口論だけで済めばいいけれど、もし相手を憎む気持ちが増長してしたら、それ以上の事態に発展するかもしれない。

僕はバンコクに住んでいた時、台湾人の友人と同居していた。その友人と口論になったことがあって、その後彼に対して不信感を抱いていた時期があった。

そんなある日、彼が台湾料理のスープを作って、僕に出してくれた。おそらく香菇鷄湯というスープで、しいたけと鶏肉の香りに食欲がそそった。

そのときの僕は、そのスープに対して何も疑いを持たず、彼なりの和解の印のように捉え、ありがたく食べたのだけれど、次の日、激しい腹痛に襲われた。

僕はその時、腹痛の原因が彼が作ってくれたスープにあるのではないかと疑った。
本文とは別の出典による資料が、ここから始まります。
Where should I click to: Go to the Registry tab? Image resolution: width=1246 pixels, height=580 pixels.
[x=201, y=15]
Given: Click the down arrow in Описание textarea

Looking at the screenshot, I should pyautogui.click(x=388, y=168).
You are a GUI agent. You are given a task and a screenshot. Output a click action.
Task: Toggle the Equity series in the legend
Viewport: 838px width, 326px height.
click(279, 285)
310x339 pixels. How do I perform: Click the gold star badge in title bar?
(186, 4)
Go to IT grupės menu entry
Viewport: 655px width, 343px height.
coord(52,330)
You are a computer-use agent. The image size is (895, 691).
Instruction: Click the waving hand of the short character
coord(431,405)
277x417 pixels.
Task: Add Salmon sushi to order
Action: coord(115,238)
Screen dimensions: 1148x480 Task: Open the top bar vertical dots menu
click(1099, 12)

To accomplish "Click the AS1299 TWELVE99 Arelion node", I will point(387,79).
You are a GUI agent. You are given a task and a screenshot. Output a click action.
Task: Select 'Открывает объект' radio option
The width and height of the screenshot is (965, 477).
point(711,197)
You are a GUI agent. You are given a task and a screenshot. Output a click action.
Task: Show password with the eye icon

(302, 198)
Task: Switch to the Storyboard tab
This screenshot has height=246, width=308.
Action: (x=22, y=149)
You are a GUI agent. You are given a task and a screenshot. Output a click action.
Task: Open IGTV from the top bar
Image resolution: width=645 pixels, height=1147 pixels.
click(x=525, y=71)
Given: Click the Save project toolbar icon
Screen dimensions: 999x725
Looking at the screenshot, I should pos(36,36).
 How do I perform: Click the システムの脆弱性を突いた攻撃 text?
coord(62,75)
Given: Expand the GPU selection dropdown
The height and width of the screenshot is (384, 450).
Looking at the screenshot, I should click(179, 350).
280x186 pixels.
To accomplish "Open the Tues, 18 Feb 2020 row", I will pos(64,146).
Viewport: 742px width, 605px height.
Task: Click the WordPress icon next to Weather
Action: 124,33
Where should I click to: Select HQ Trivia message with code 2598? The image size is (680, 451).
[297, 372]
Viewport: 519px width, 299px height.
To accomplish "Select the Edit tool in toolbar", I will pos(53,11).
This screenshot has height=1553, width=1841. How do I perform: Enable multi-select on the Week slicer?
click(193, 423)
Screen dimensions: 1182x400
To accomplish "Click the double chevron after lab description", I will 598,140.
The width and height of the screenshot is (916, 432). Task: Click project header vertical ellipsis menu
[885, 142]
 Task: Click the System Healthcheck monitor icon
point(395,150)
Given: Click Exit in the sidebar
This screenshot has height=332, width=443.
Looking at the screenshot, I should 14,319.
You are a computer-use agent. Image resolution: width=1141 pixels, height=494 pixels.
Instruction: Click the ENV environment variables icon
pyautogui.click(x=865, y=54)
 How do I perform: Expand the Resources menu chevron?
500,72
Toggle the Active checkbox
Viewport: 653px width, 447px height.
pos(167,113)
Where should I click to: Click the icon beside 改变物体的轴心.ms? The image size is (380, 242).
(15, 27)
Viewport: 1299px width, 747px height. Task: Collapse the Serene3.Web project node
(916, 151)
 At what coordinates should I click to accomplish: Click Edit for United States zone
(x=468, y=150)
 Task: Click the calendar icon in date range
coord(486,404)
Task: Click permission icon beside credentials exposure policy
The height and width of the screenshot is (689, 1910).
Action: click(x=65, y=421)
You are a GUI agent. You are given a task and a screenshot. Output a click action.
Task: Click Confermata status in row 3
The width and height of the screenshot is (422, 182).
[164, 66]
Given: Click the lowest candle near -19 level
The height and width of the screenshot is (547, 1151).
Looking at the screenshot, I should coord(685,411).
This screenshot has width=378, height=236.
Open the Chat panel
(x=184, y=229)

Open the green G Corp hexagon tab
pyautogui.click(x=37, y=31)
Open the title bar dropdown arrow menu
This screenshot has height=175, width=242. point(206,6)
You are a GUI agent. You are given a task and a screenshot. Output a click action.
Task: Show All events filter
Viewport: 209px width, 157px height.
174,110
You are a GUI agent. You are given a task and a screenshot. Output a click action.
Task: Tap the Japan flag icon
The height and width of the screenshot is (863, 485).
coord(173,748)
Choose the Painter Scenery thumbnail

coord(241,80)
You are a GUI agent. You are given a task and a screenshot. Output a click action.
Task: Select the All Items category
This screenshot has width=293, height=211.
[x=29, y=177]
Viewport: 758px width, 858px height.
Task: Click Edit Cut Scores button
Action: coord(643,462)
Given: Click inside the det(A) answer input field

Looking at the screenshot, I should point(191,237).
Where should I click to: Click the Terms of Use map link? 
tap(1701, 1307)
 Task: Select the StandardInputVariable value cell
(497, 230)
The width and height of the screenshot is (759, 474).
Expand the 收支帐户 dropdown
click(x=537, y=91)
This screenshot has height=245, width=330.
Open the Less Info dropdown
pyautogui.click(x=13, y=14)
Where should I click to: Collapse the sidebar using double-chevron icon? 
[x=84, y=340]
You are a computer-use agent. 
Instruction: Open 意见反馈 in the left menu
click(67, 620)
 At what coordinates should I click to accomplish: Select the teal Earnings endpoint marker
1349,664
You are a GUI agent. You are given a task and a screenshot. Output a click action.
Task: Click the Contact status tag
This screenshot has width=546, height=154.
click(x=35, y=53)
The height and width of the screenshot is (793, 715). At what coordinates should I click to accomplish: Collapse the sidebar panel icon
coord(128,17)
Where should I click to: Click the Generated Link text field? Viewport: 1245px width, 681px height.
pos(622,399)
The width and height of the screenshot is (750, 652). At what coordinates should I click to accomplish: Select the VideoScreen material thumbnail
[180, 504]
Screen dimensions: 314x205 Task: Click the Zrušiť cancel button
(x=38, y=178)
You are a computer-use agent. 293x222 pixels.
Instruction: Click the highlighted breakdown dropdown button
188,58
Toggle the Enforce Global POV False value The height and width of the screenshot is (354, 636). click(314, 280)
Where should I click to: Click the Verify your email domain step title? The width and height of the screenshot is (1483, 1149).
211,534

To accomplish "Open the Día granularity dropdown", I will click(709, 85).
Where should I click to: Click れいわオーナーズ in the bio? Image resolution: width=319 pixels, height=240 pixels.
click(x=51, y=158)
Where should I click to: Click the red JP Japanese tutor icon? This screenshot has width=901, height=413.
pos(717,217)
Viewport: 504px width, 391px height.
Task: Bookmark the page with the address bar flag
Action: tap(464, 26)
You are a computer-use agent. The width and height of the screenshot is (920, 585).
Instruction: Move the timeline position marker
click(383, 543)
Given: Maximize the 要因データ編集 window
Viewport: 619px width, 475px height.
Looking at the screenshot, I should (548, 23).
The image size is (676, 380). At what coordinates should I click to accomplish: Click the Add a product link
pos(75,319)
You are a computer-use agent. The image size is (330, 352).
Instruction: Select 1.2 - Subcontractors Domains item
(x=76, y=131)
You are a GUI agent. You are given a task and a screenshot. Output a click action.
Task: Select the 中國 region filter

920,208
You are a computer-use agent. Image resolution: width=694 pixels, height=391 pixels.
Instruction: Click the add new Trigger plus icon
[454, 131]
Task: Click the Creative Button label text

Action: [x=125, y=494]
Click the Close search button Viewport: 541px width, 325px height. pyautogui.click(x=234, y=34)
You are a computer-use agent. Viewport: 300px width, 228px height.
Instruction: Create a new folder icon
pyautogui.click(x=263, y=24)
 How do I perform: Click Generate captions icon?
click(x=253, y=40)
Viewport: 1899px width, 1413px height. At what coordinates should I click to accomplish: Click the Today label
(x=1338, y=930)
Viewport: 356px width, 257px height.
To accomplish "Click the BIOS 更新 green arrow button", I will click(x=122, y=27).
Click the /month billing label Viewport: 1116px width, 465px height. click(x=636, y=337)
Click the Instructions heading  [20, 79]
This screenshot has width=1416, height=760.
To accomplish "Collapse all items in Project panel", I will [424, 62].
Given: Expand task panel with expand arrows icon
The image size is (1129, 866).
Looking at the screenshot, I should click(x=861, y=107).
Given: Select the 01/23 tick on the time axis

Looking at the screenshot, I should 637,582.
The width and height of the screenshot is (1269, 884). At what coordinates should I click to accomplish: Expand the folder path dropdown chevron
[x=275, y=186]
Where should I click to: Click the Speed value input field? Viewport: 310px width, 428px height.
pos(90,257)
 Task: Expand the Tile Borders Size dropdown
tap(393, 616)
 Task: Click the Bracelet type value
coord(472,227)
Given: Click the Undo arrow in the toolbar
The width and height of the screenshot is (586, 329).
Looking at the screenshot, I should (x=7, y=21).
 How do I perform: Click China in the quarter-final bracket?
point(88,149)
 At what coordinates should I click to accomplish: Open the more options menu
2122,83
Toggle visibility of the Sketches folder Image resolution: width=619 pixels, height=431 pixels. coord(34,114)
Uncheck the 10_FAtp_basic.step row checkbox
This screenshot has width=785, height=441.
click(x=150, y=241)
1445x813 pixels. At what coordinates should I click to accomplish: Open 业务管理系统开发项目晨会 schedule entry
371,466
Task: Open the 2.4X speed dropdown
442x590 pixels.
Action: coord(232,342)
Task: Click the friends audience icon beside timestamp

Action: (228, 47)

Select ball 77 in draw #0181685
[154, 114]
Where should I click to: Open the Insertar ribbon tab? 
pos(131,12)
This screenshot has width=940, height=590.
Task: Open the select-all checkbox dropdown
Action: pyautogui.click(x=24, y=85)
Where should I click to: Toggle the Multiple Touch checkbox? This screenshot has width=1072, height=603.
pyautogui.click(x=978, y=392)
あのスープに毒が入っていたのではないかと…。

普通なら毒が入っているなんて考えるはずがないのに、考えてしまっている心理状態とは?口論をした直後で、まだお互いが憎しみ合い、許し合えていないのだと思い込んでいたのだと思う。

今となっては、少しでもこんな考えに及んだことに申し訳なさを感じる。

やはりいくら仲の良い間柄であっても、近づきすぎるのはよくないし、例え近づきすぎたとしても、疑っていい理由にはならない。

もし夜間外出禁止令が出ている今、まだ同居していたらどうなっていたのだろうと考える。

彼が部屋中に漂わせるアロマキャンドルの匂いを嗅ぐ時間がもっと増えて、ベランダの窓を開けたまま、吸うたばこの煙を浴びる量も増えて。

汗ばむほどの熱帯夜でも、リビングのエアコンをつけたがらないことに腹を立てながらも、夜風を涼しいと思い込もうとして。同居とは思いやりの連続だなあと思いながら。

複雑な思いの絡み合う真夏のバンコクのお家時間を過ごしていたに違いない。

時間がたって、あのスープに入っていたのが毒であっても毒でなくても、今はもうどちらでもいい。毒のことよりも、もっと大事なことを教えてもらえたと思っている。